> [WORK TASK]
Your answer should consist solely of the lines from the one holding "Given: Add a new filter condition" through the final line of the entries, reproduced exactly and without pictures.

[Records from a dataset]
----------------
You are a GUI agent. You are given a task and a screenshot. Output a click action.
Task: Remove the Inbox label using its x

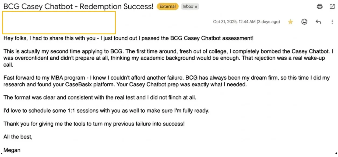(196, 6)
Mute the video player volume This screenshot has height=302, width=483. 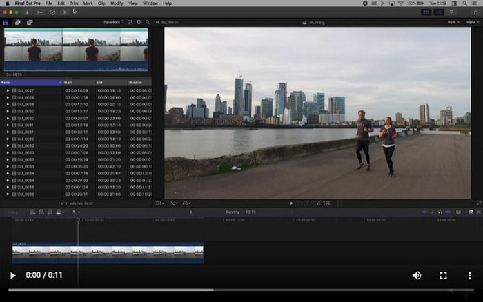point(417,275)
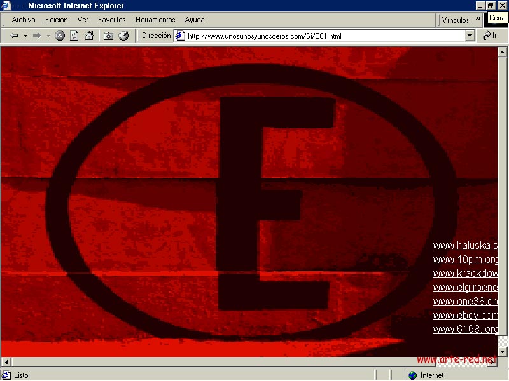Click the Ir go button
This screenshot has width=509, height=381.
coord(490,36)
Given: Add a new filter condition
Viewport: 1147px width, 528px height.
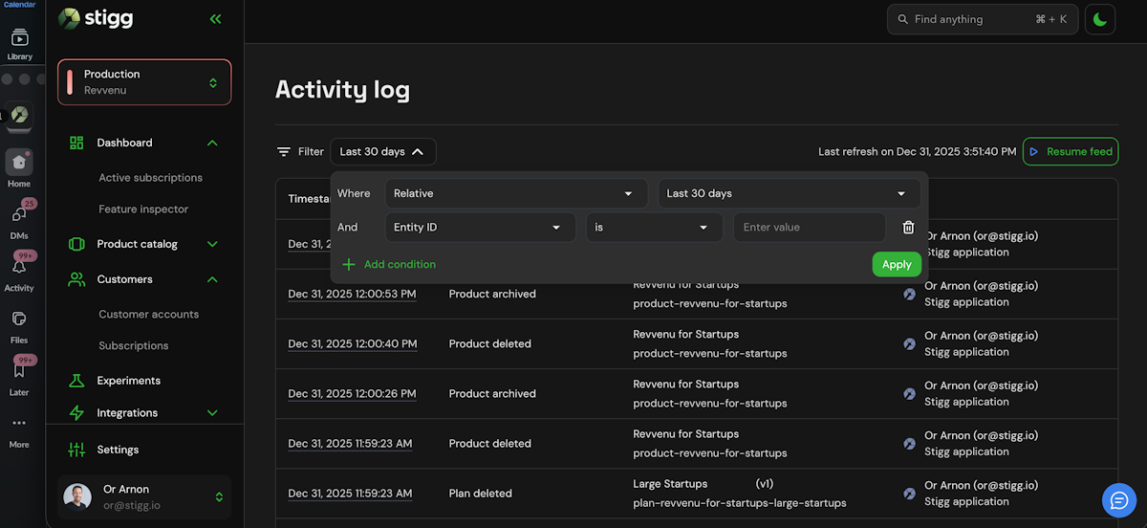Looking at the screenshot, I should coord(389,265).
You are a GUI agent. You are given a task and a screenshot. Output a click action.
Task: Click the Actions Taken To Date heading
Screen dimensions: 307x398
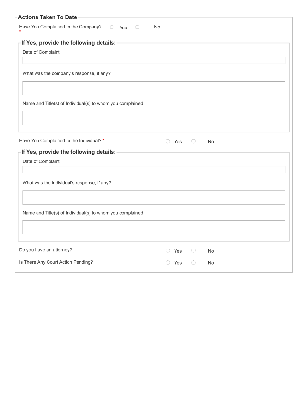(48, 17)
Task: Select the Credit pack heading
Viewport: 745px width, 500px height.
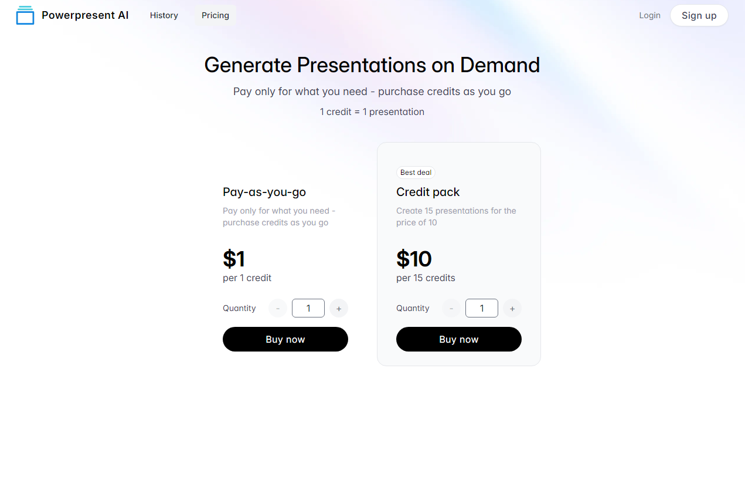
----------------
> [EXERCISE RESPONSE]
Given: Add a new filter condition
Viewport: 1147px width, 528px height.
Looking at the screenshot, I should coord(389,265).
You are a GUI agent. You are given a task and a screenshot. Output a click action.
Task: Click the Actions Taken To Date heading
Screen dimensions: 307x398
(48, 17)
Task: Select the Credit pack heading
Viewport: 745px width, 500px height.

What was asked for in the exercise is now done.